▶ Items from a data source:
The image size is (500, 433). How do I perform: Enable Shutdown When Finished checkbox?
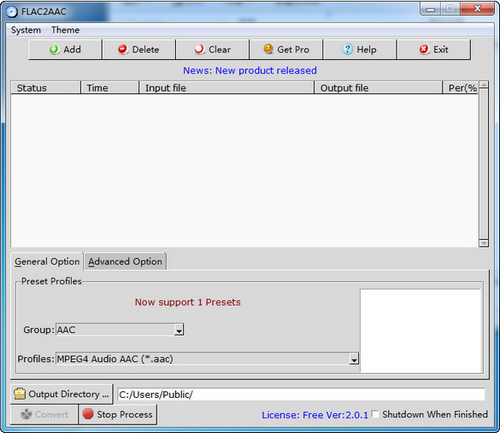[x=375, y=414]
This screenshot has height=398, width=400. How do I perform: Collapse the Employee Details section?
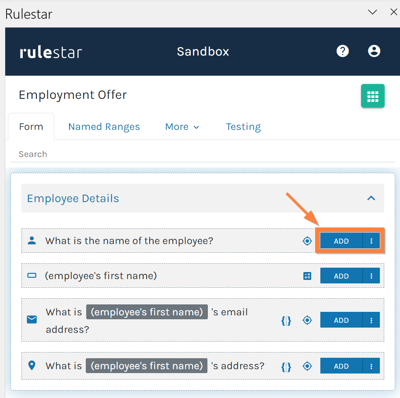(371, 198)
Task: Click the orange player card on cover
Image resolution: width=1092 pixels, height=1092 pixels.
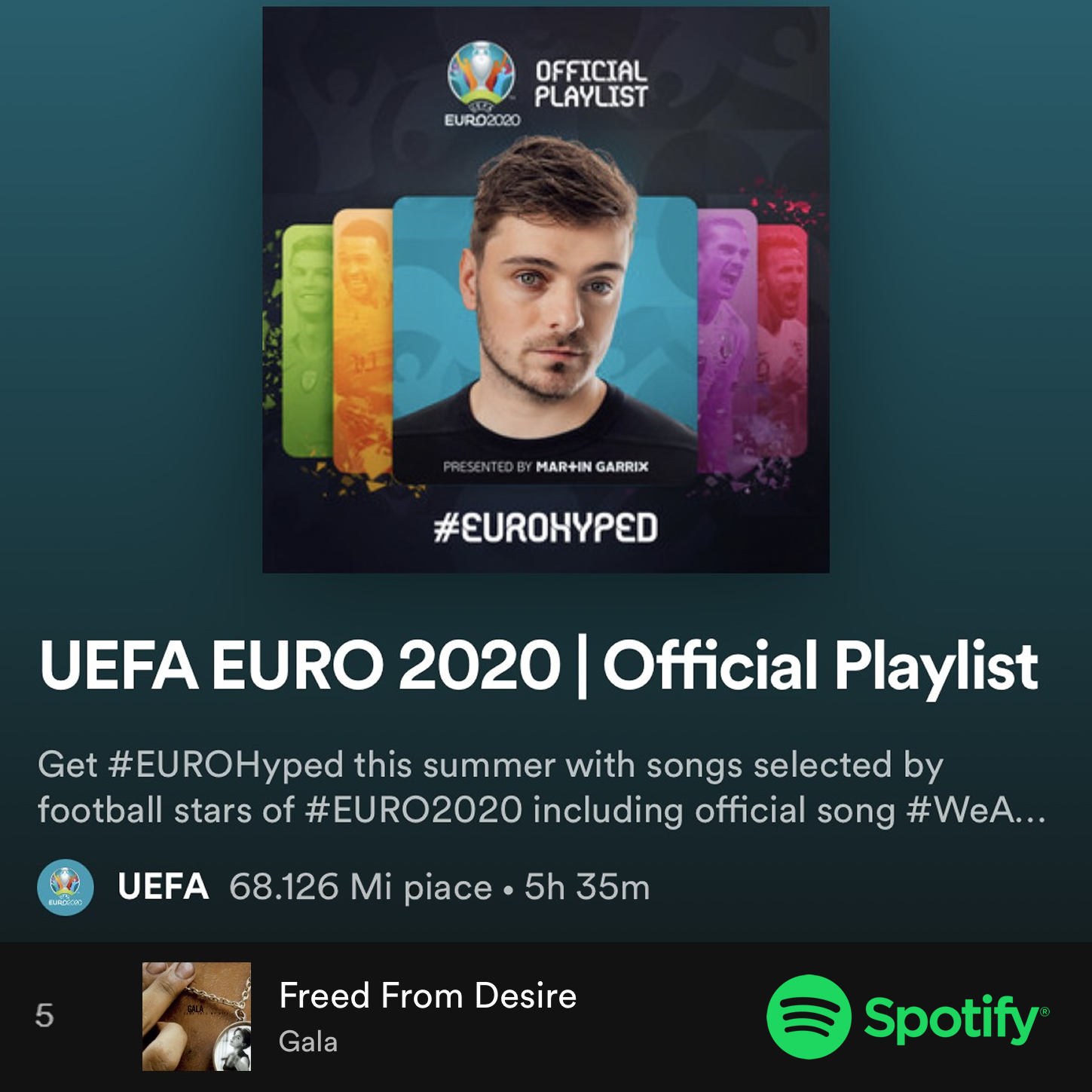Action: [362, 341]
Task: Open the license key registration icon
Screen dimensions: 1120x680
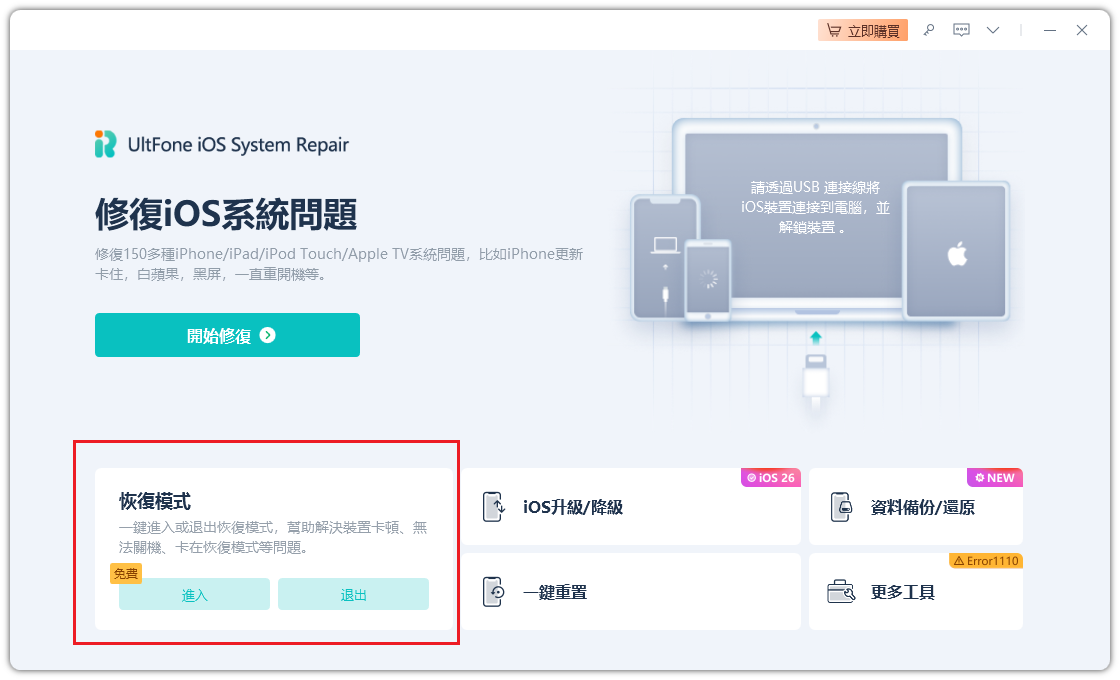Action: (928, 30)
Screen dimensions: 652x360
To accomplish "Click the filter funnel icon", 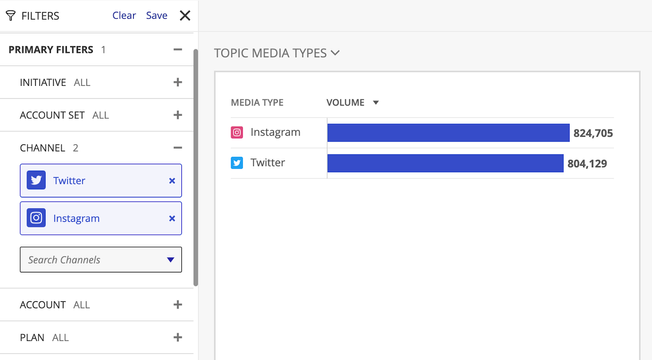I will (10, 16).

▶ PROBLEM TO WORK ON: Quote the records above exactly, from the first line through the line containing "Task: Click the orange player card on cover", and leave out the pictures.

▶ EXERCISE ANSWER:
The image size is (500, 433). How do I perform: Enable Shutdown When Finished checkbox?
[x=375, y=414]
This screenshot has height=398, width=400. How do I perform: Collapse the Employee Details section?
(371, 198)
Task: Click the orange player card on cover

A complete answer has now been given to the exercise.